» WORK TO BE COMPLETED
I'd like the data beneath this line reproduced exactly, without any of its images.

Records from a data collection

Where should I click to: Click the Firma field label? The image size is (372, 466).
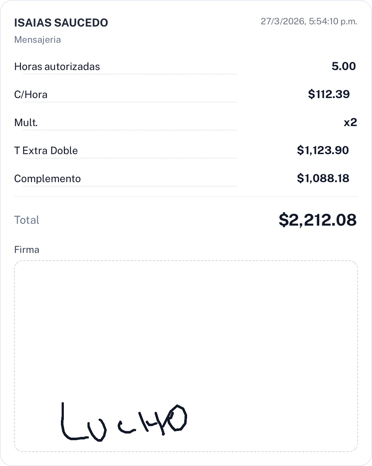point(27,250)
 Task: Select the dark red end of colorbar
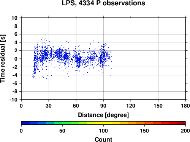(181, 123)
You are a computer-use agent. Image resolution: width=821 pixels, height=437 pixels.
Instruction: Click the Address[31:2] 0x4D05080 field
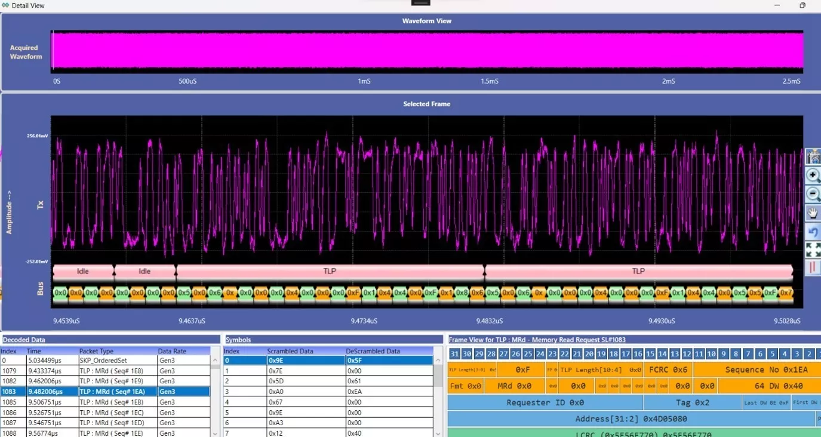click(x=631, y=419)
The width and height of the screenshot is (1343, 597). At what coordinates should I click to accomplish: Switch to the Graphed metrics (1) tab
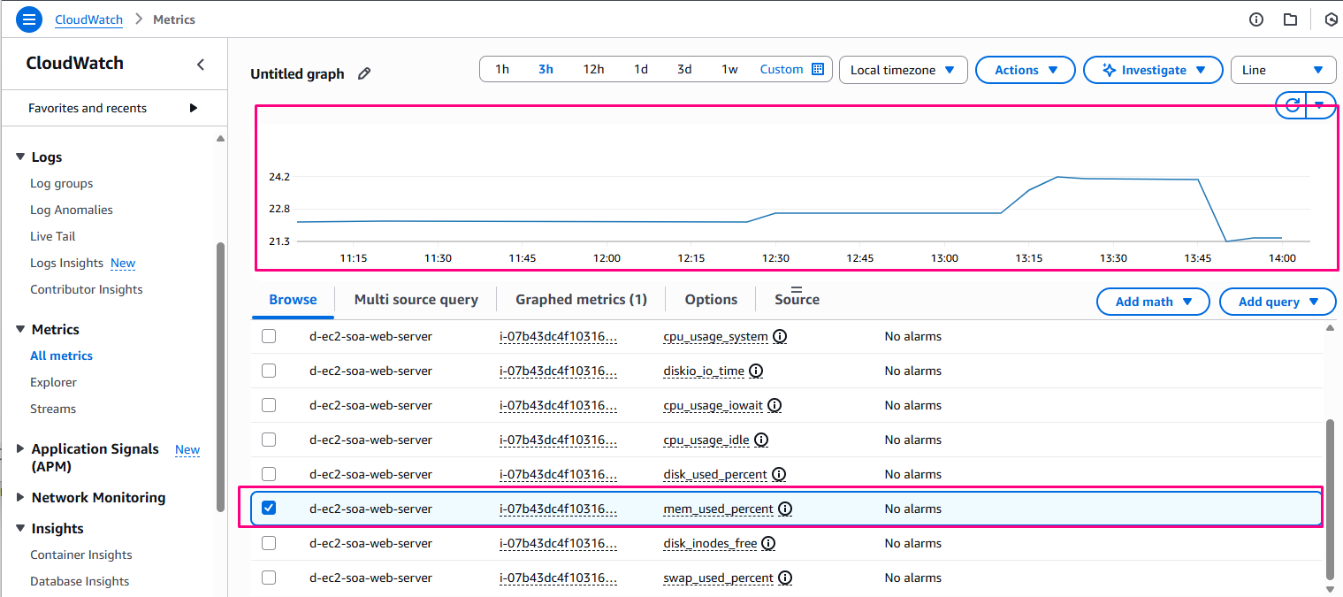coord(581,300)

» WRITTEN SOLUTION
Where should I click to: Click the Firma field label? The image size is (372, 466).
point(27,250)
 Task: Select the dark red end of colorbar
(181, 123)
You are a computer-use agent. Image resolution: width=821 pixels, height=437 pixels.
Instruction: Click the Address[31:2] 0x4D05080 field
click(x=631, y=419)
The width and height of the screenshot is (1343, 597). At what coordinates should I click to accomplish: Switch to the Graphed metrics (1) tab
coord(581,300)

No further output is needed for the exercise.